Вот и возьми ее за грош!
Пятая клятва
Раз привезли женщину. Ну непоседа! Четыре дня после операции велели лежать, два вылежала. А операцию трудную перенесла: закупорка вен. Лежит нога подвешена. Приходит врач. "Как вы себя чувствуете?" - "Да вот так!" и ногу столь высоко взметнула. Врач даже вскрикнул: "Я вас на костыли поставлю". - "А я этого и добиваюсь!"
Четверо у нее. Рожала, рассказывает, после операций. Первого просто так, а второго после аппендицита. В больнице, говорит, поклялась, если все хорошо пройдет, еще родить. И родила. Потом грудница. Опять дала клятву. Быстро выздоровела. А раз поправилась, надо клятву выполнять. Третий. Четвертого после грыжи.
Вот сейчас - вены. "Бабы, - говорит, а сама на костылях хромает. Бабы! Давать клятву?" - "Как знаешь", - отвечаем.
- Клянусь, бабы!
Не понимаю
Сейчас рожают меньше, а людей больше. Это потому, что врачи хорошо работают, не дадут умереть. Ребенок раньше слабенький родится и быстро умрет, не успеют его пожалеть. Сейчас любого спасут и уколами и витаминами будут поддерживать. Глядишь, бледный, худенький, совсем не жилец на белом свете, а живет.
Родители-то поймаются за него: как не жалко - один. А нет такого, чтоб второго да третьего родить, дорого, говорят. А что дорого, если все есть? Шиковать-то ни к чему. Декретные отпуска с оплатой большие, совсем женщине красота, а не больно-то. Почему это, не понимаю. Или взять - есть замужние, совсем рожать не хотят, не торопятся, о старости не думают. "Пожить сами хотим!" Таких раньше пустоцветами называли.

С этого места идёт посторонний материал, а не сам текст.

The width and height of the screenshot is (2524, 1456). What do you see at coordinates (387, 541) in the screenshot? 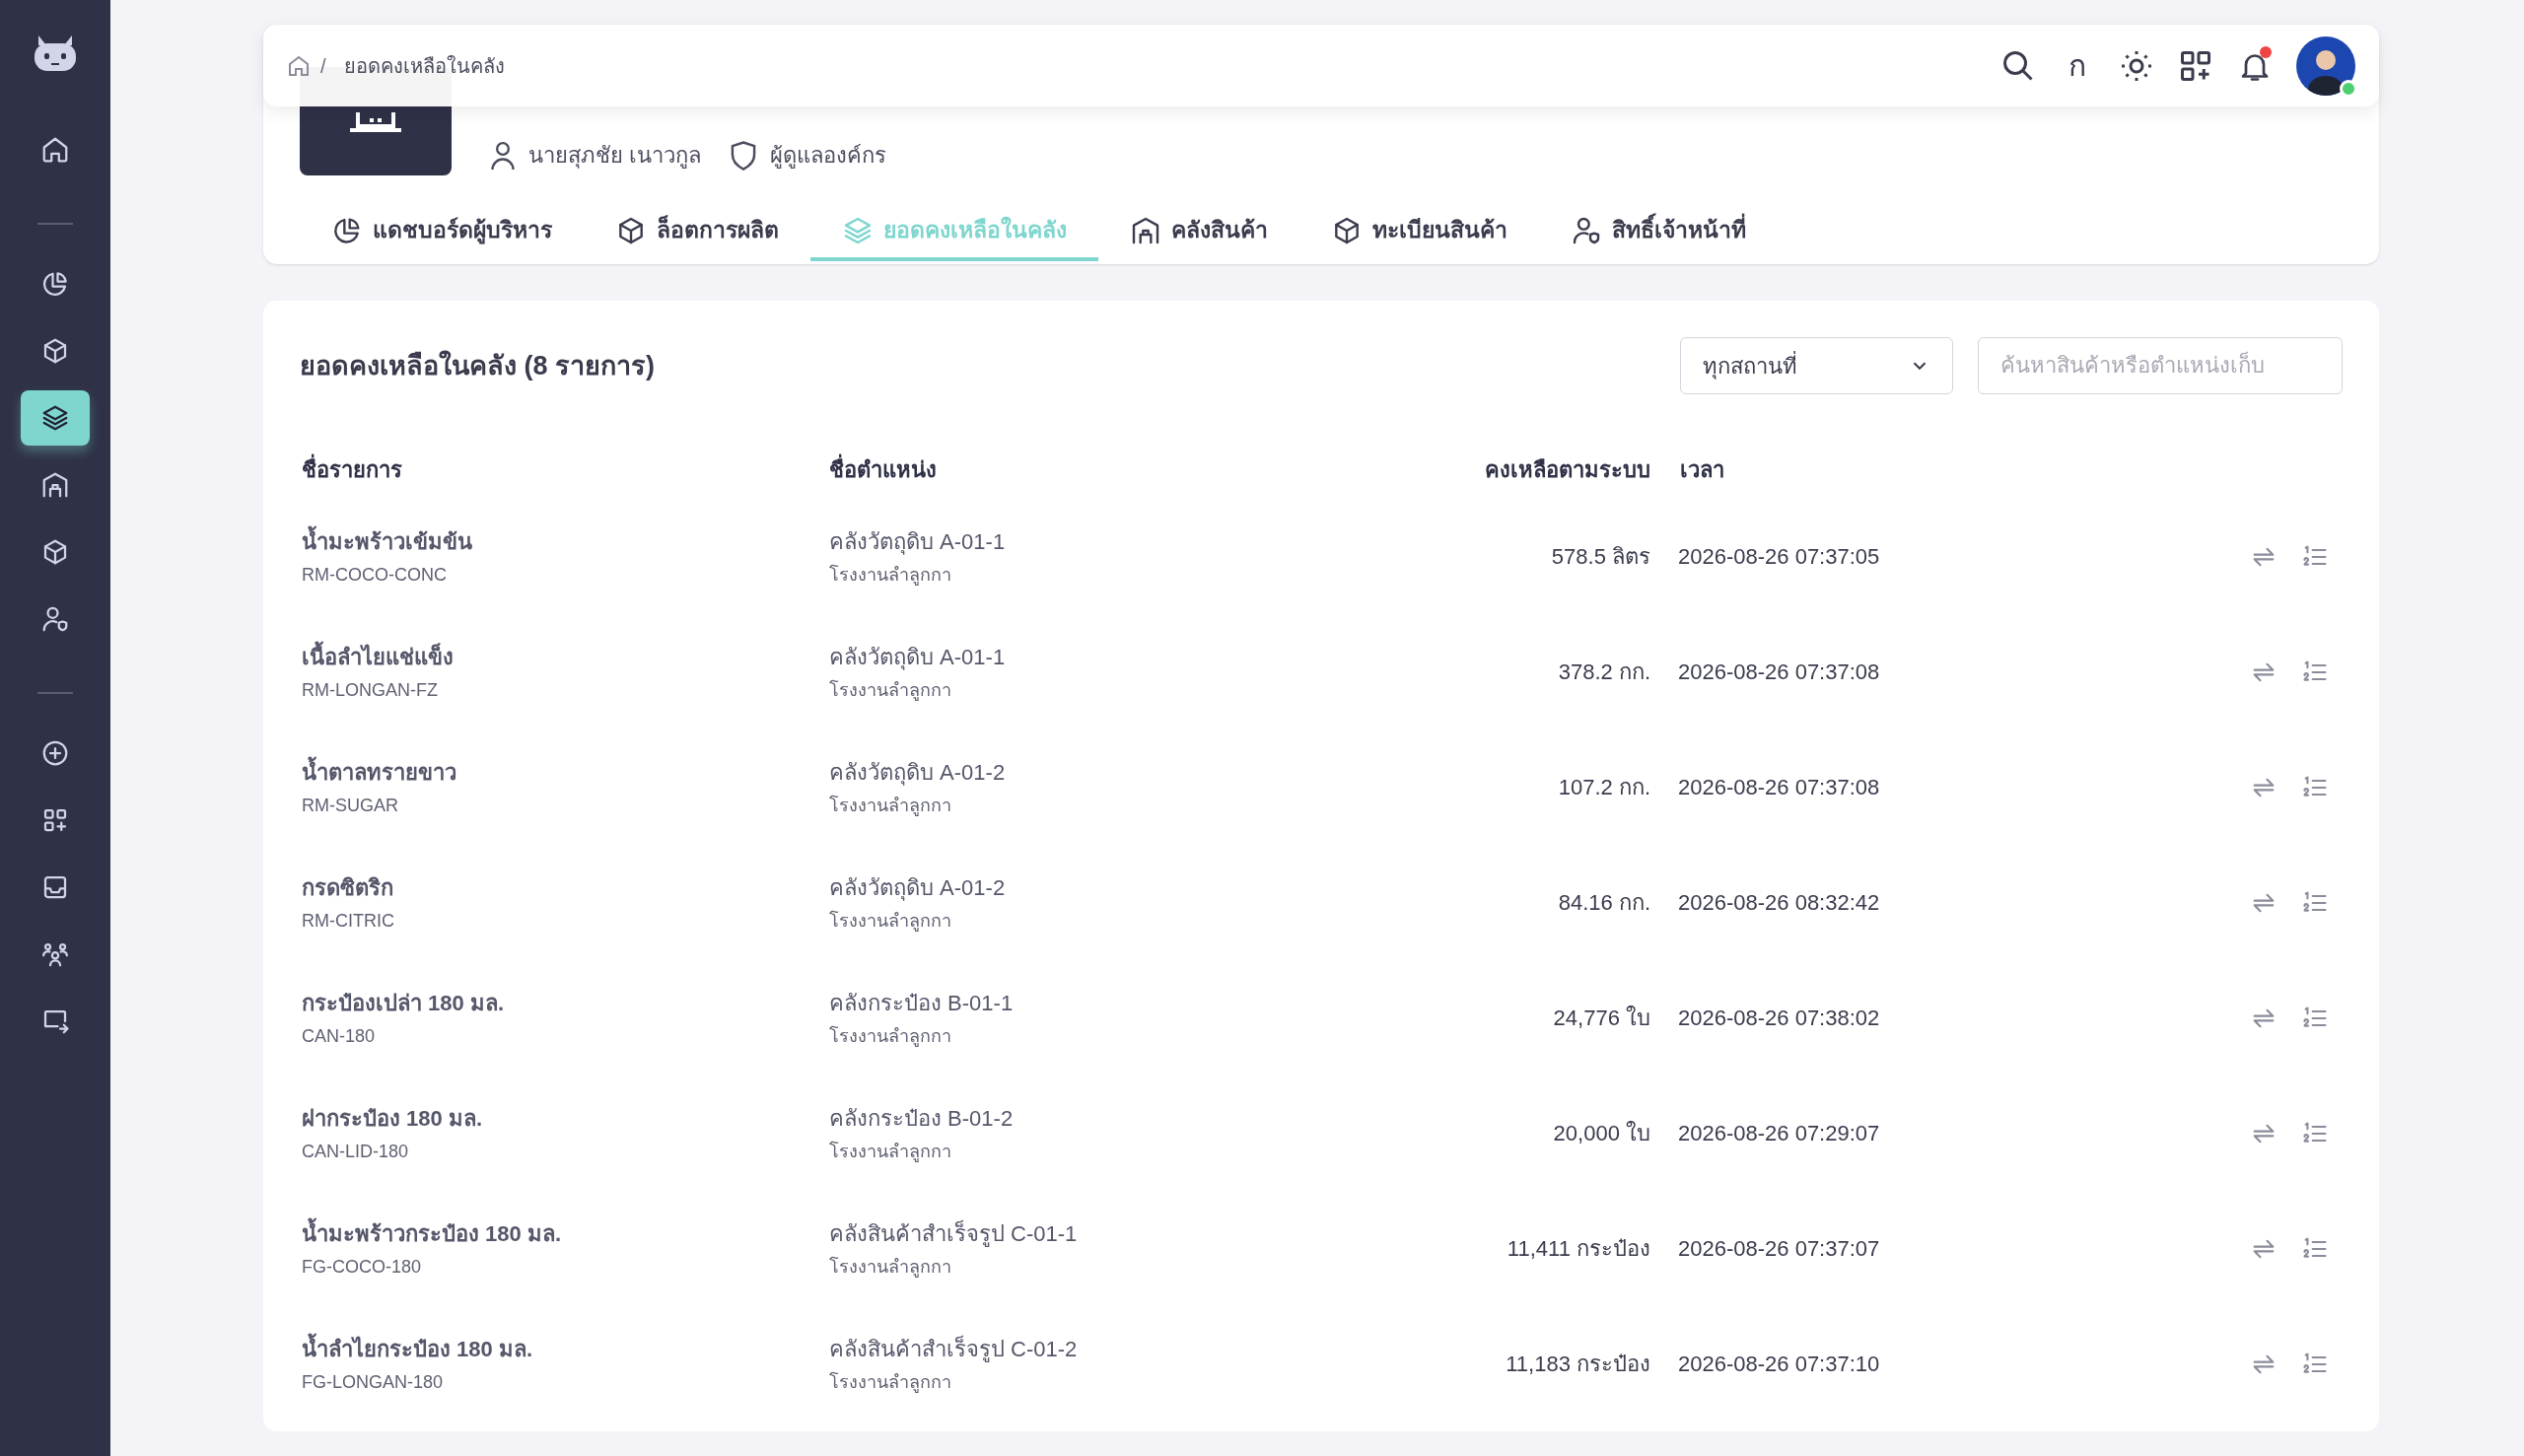
I see `item-name: น้ำมะพร้าวเข้มข้น` at bounding box center [387, 541].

Да ведь мало того, сколько есть случаев, забеременеют и аборт делают. Совсем нехорошо: зародился, значит, жить собирался.
Одна баба молодая, парень бросил, не хотела ребенка. Порошки какие-то пила, таблетки. Изводила. А он родился! Родился, молоко пьет, грудь теребит, она не нарадуется. Песни поет. Дура, говорит, я дура была, счастье себе не хотела.